Last December I was teaching on a residential course at Moniack Mhor, the Scottish Creative Writing Centre, up near Inverness. As part of my preparation, I had submissions from the students to critique. This means I arrived a folder of pages extensively marked up with red pen… Now, getting your work back covered in queries, suggestions and corrections is not necessarily an easy thing to handle. Writing’s such an intensely personal thing and we invest so much time and effort in it, that seeing it criticized can really sting. I know that full well myself. So what could I offer these keen writers, to ease that impact?
I realised I could show them the editorial notes that I had been sent for this particular story. As it happened, that was a page’s worth. Now, Teresa Edgerton knows what she’s doing. She started off by telling me what she particularly liked in the story, highlighting original angles that had caught her eye and complimenting me on my clean prose. That was about three or four lines worth.
And then… she highlighted the things which I needed to address in that final draft story. Points where the pace needed looking at. Points where character motivations and their reactions needed further consideration. Points where what I had written might challenge reader engagement. She offered a few thoughts on possible routes to pursue, though of course, as all good editors agree, deciding what to do was up to me. It’s my story after all.
Those notes filled the rest of the page. Did this mean this was a bad story? Did this mean I was kidding myself calling myself a writer? Did it mean that I’d learned nothing over those fifteen novels and however many stories? Not at all. I’m an experienced author and I’ve learned to demand a high standard of myself. (Go and read some of these free stories if you want to check.)
But every story needs fresh eyes. In this particular instance, Teresa’s viewpoint was invaluable and all the more so because she’s not an established reader of my Einarinn books. Her comments made me realise that I had been subconsciously writing for people with a far greater knowledge of my existing work than was either fair or desirable in a story like this. Among other things, I was presuming background knowledge that would generate tension that wasn’t there on the page. I was including additional details to tweak tantalizing loose threads from the novels which played no direct part in these events.

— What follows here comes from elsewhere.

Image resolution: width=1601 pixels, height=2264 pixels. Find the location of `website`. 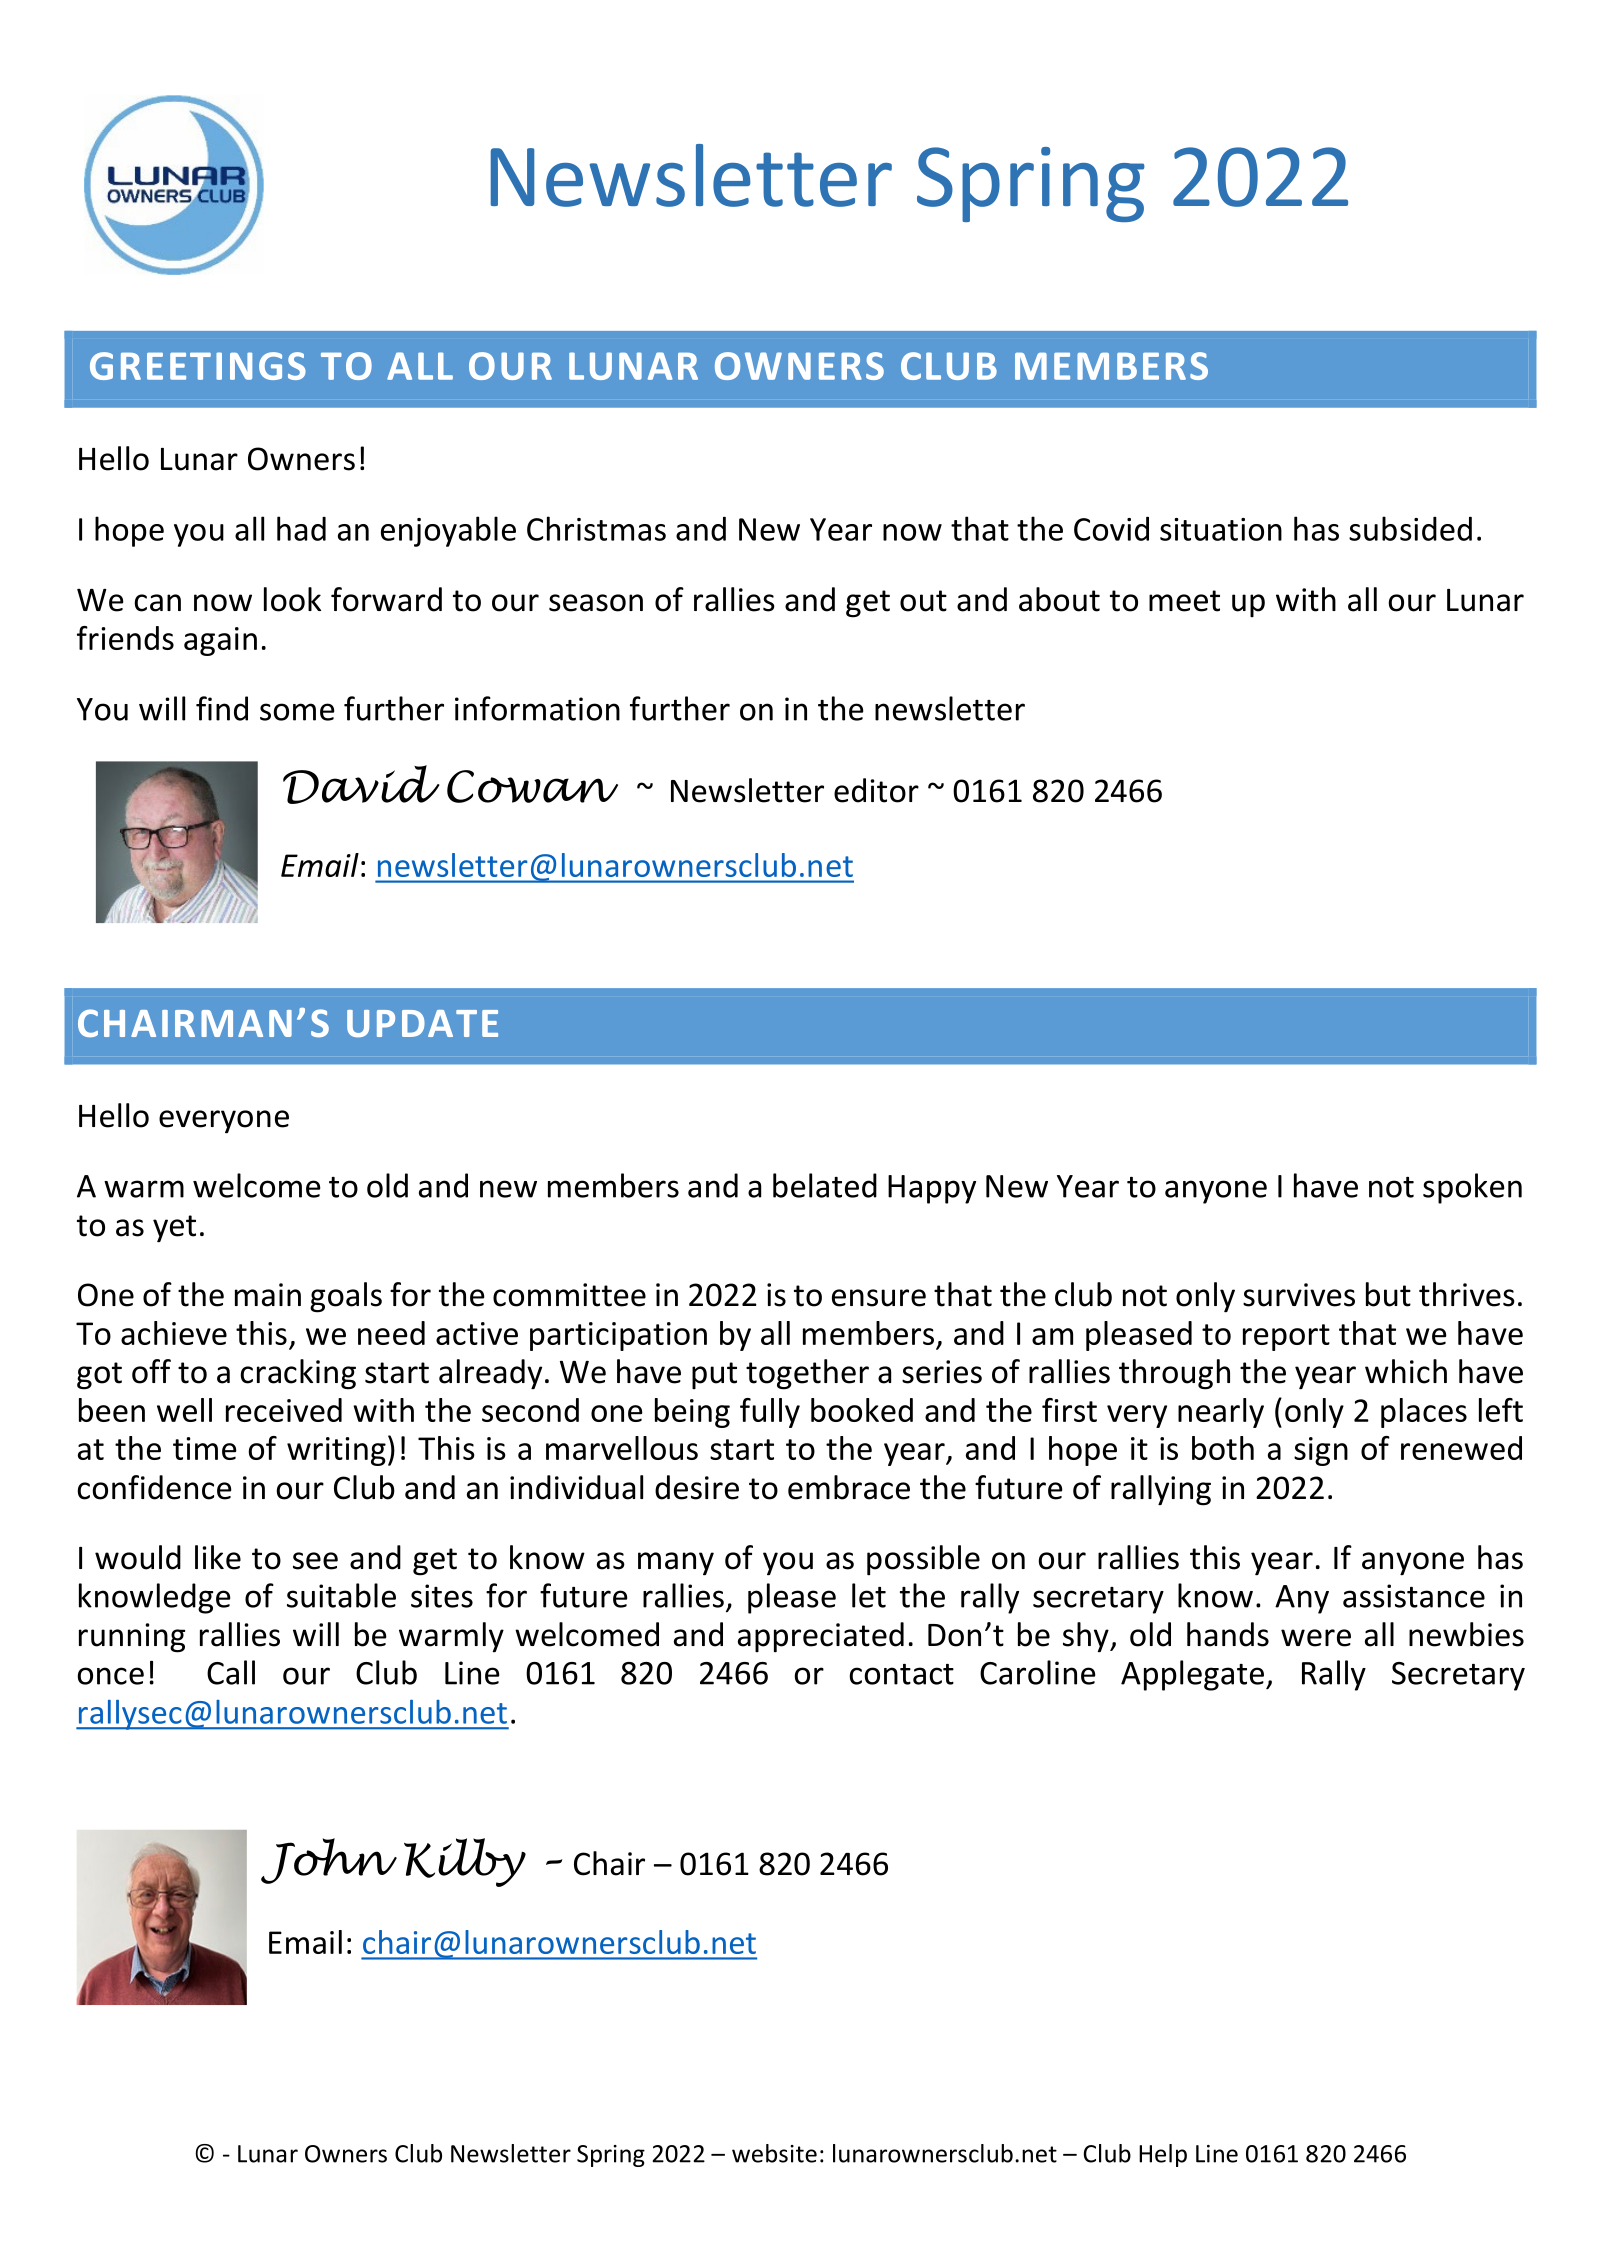

website is located at coordinates (774, 2153).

Was I thrilled to learn this? No, of course I wasn’t, not initially. I told you that feedback can sting, even now, even just a little bit. Surely my story was perfect? I must have grumbled into my coffee for oh, at least two minutes…
Then I told myself that was more than enough self-indulgence and got to work. Because on my personal journey as a writer over nearly twenty years now, I’ve learned that this is how writing good fiction works. So I sat and thought and then I tightened things up here and there. I cut and trimmed elsewhere, and clarified this and that. It wasn’t a great deal of work but now that I had seen this story through Teresa’s eyes, I had a whole new, sharper focus.
So that’s the story of this particular tale’s journey. Enjoy!
Oh, and those aspiring writers at Moniack Mhor? They worked with me so positively on my feedback that I have great hopes of their future success.